Stored data entries

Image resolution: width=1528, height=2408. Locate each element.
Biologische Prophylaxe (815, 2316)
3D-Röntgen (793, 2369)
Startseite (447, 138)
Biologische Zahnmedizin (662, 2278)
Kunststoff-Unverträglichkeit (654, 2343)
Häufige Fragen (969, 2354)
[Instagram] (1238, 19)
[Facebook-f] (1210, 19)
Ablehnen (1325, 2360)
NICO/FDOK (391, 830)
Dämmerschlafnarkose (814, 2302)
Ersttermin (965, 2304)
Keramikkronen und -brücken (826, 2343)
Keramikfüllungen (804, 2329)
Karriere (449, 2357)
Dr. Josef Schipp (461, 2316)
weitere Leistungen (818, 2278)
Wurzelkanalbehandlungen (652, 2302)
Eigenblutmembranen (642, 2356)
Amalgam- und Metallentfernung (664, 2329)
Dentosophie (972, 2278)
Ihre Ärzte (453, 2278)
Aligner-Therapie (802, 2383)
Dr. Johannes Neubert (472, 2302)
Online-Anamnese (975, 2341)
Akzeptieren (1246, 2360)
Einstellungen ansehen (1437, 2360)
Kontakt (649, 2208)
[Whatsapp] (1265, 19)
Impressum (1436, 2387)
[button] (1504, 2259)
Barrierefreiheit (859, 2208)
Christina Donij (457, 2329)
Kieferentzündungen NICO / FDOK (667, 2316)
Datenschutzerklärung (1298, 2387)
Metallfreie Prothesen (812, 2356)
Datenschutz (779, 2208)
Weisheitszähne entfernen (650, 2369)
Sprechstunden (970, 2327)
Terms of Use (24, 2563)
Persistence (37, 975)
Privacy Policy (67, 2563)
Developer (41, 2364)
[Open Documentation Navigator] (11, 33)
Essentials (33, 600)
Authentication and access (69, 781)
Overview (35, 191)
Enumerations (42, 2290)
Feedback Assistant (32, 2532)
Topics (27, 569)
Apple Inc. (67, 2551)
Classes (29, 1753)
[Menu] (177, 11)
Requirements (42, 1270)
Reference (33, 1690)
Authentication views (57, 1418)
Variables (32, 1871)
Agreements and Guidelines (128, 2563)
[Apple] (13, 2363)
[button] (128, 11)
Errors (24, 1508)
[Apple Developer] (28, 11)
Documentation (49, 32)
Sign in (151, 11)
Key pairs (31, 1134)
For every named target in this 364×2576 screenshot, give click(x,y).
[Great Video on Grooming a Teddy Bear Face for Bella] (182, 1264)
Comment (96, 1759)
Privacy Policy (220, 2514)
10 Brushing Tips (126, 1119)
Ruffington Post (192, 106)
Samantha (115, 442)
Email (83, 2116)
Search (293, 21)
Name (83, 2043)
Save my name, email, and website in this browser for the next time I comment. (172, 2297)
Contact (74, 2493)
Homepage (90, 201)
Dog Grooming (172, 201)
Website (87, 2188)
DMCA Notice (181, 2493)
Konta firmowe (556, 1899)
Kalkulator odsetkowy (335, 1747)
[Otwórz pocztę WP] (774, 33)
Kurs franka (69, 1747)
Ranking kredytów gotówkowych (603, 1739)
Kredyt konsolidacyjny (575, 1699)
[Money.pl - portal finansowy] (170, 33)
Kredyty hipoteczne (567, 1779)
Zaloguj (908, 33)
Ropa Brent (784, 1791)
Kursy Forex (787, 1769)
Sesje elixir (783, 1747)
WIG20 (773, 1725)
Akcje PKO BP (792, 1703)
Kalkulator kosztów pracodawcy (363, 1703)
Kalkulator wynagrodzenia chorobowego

▶ PROBLEM DESCRIPTION
Transcribe each entry precisely, missing none.

▶ SOLUTION TO THIS EXERCISE
Image resolution: width=1528, height=2408. Locate each element.
Biologische Prophylaxe (815, 2316)
3D-Röntgen (793, 2369)
Startseite (447, 138)
Biologische Zahnmedizin (662, 2278)
Kunststoff-Unverträglichkeit (654, 2343)
Häufige Fragen (969, 2354)
[Instagram] (1238, 19)
[Facebook-f] (1210, 19)
Ablehnen (1325, 2360)
NICO/FDOK (391, 830)
Dämmerschlafnarkose (814, 2302)
Ersttermin (965, 2304)
Keramikkronen und -brücken (826, 2343)
Keramikfüllungen (804, 2329)
Karriere (449, 2357)
Dr. Josef Schipp (461, 2316)
weitere Leistungen (818, 2278)
Wurzelkanalbehandlungen (652, 2302)
Eigenblutmembranen (642, 2356)
Amalgam- und Metallentfernung (664, 2329)
Dentosophie (972, 2278)
Ihre Ärzte (453, 2278)
Aligner-Therapie (802, 2383)
Dr. Johannes Neubert (472, 2302)
Online-Anamnese (975, 2341)
Akzeptieren (1246, 2360)
Einstellungen ansehen (1437, 2360)
Kontakt (649, 2208)
[Whatsapp] (1265, 19)
Impressum (1436, 2387)
[button] (1504, 2259)
Barrierefreiheit (859, 2208)
Christina Donij (457, 2329)
Kieferentzündungen NICO / FDOK (667, 2316)
Datenschutzerklärung (1298, 2387)
Metallfreie Prothesen (812, 2356)
Datenschutz (779, 2208)
Weisheitszähne entfernen (650, 2369)
Sprechstunden (970, 2327)
Terms of Use (24, 2563)
Persistence (37, 975)
Privacy Policy (67, 2563)
Developer (41, 2364)
[Open Documentation Navigator] (11, 33)
Essentials (33, 600)
Authentication and access (69, 781)
Overview (35, 191)
Enumerations (42, 2290)
Feedback Assistant (32, 2532)
Topics (27, 569)
Apple Inc. (67, 2551)
Classes (29, 1753)
[Menu] (177, 11)
Requirements (42, 1270)
Reference (33, 1690)
Authentication views (57, 1418)
Variables (32, 1871)
Agreements and Guidelines (128, 2563)
[Apple] (13, 2363)
[button] (128, 11)
Errors (24, 1508)
[Apple Developer] (28, 11)
Documentation (49, 32)
Sign in (151, 11)
Key pairs (31, 1134)
For every named target in this 364×2576 screenshot, give click(x,y).
[Great Video on Grooming a Teddy Bear Face for Bella] (182, 1264)
Comment (96, 1759)
Privacy Policy (220, 2514)
10 Brushing Tips (126, 1119)
Ruffington Post (192, 106)
Samantha (115, 442)
Email (83, 2116)
Search (293, 21)
Name (83, 2043)
Save my name, email, and website in this browser for the next time I comment. (172, 2297)
Contact (74, 2493)
Homepage (90, 201)
Dog Grooming (172, 201)
Website (87, 2188)
DMCA Notice (181, 2493)
Konta firmowe (556, 1899)
Kalkulator odsetkowy (335, 1747)
[Otwórz pocztę WP] (774, 33)
Kurs franka (69, 1747)
Ranking kredytów gotówkowych (603, 1739)
Kredyt konsolidacyjny (575, 1699)
[Money.pl - portal finansowy] (170, 33)
Kredyty hipoteczne (567, 1779)
Zaloguj (908, 33)
Ropa Brent (784, 1791)
Kursy Forex (787, 1769)
Sesje elixir (783, 1747)
WIG20 (773, 1725)
Akcje PKO BP (792, 1703)
Kalkulator kosztów pracodawcy (363, 1703)
Kalkulator wynagrodzenia chorobowego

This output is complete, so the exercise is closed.